*EXERCISE OBJECTIVE*
In the material below, find every line containing "computer" and copy that line.

***** SUPPLIED DATA

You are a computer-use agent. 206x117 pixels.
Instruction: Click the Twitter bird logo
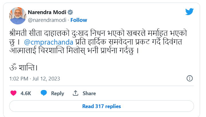(189, 12)
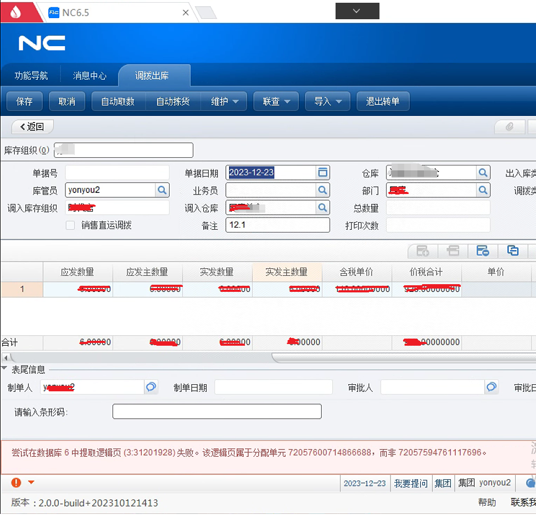The height and width of the screenshot is (515, 536).
Task: Open the calendar picker for 单据日期
Action: coord(323,173)

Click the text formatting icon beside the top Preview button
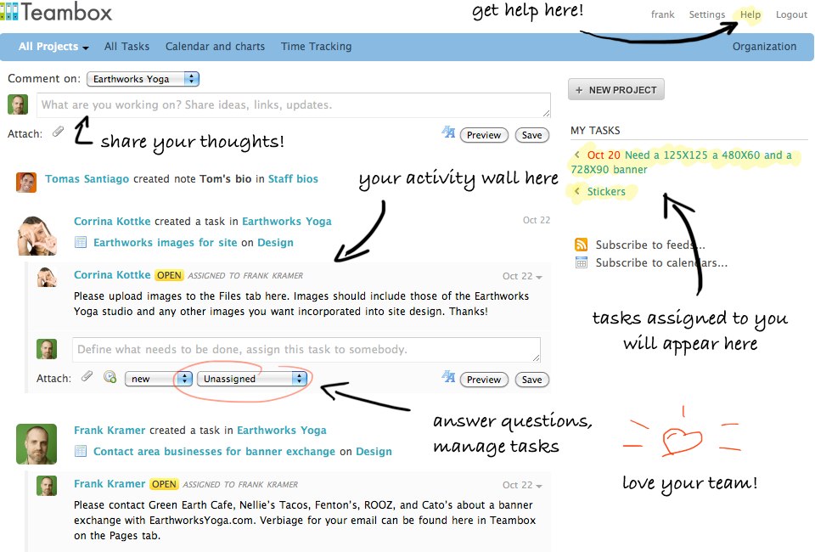(x=448, y=132)
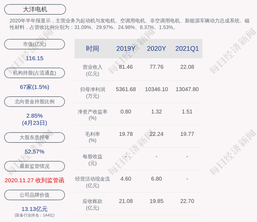The height and width of the screenshot is (222, 257).
Task: Click the 经营活动现金流(亿元) row label
Action: pos(92,182)
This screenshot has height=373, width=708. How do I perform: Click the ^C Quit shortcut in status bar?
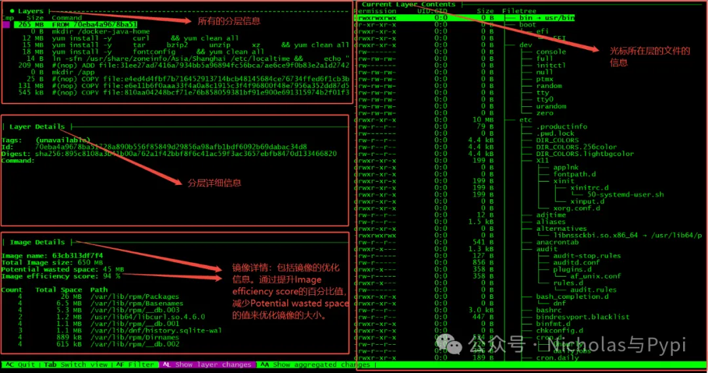(20, 364)
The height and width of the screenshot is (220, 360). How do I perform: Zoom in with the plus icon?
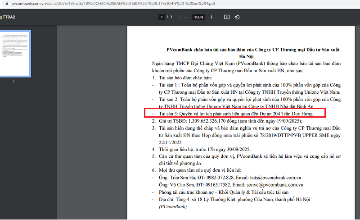(x=212, y=17)
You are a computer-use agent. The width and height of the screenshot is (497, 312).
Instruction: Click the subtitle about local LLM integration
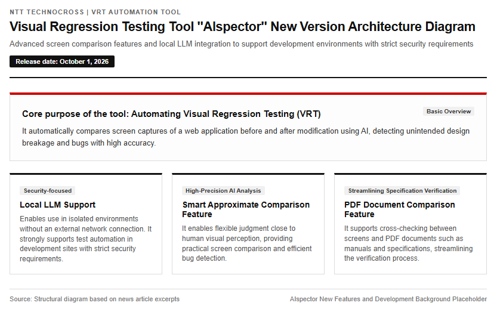pyautogui.click(x=241, y=44)

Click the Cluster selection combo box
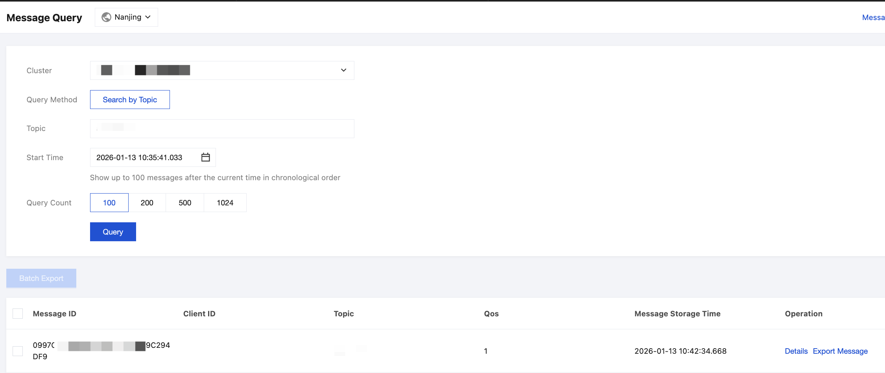222,70
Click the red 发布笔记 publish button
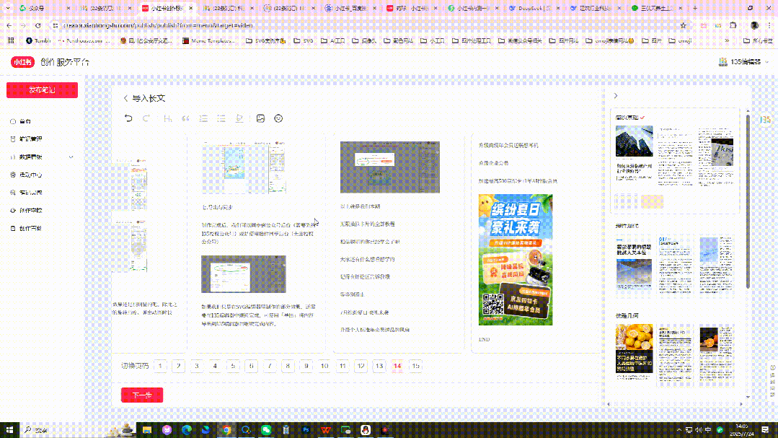Image resolution: width=778 pixels, height=438 pixels. (42, 89)
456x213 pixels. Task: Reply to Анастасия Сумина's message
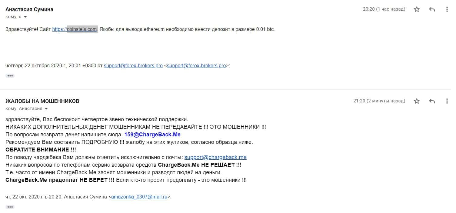click(x=432, y=9)
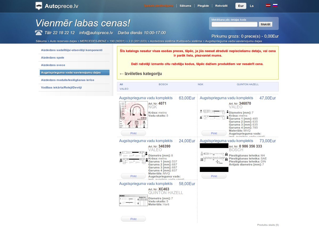Viewport: 319px width, 227px height.
Task: Filter products by QUINTON HAZELL brand
Action: (x=247, y=84)
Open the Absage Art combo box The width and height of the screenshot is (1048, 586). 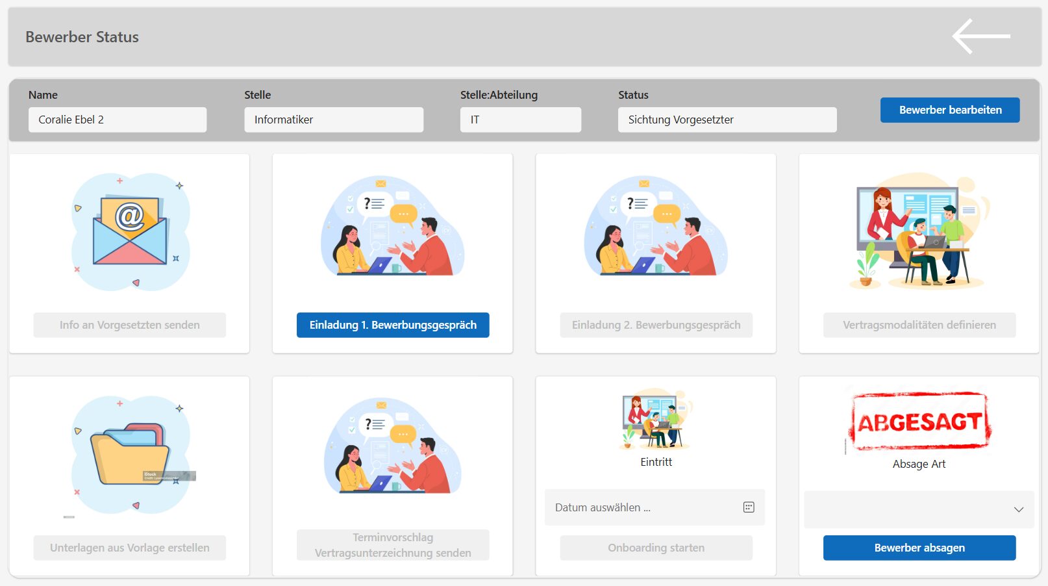tap(909, 509)
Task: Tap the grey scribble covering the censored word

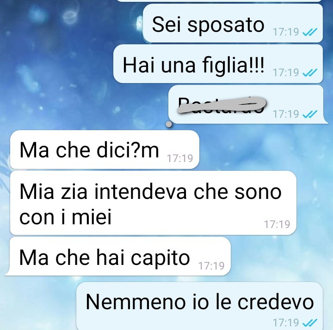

**********

*REPLY TO THE TASK*
You are a computer-use agent. 206x117 pixels.
You are a computer-use agent. The width and height of the screenshot is (497, 312).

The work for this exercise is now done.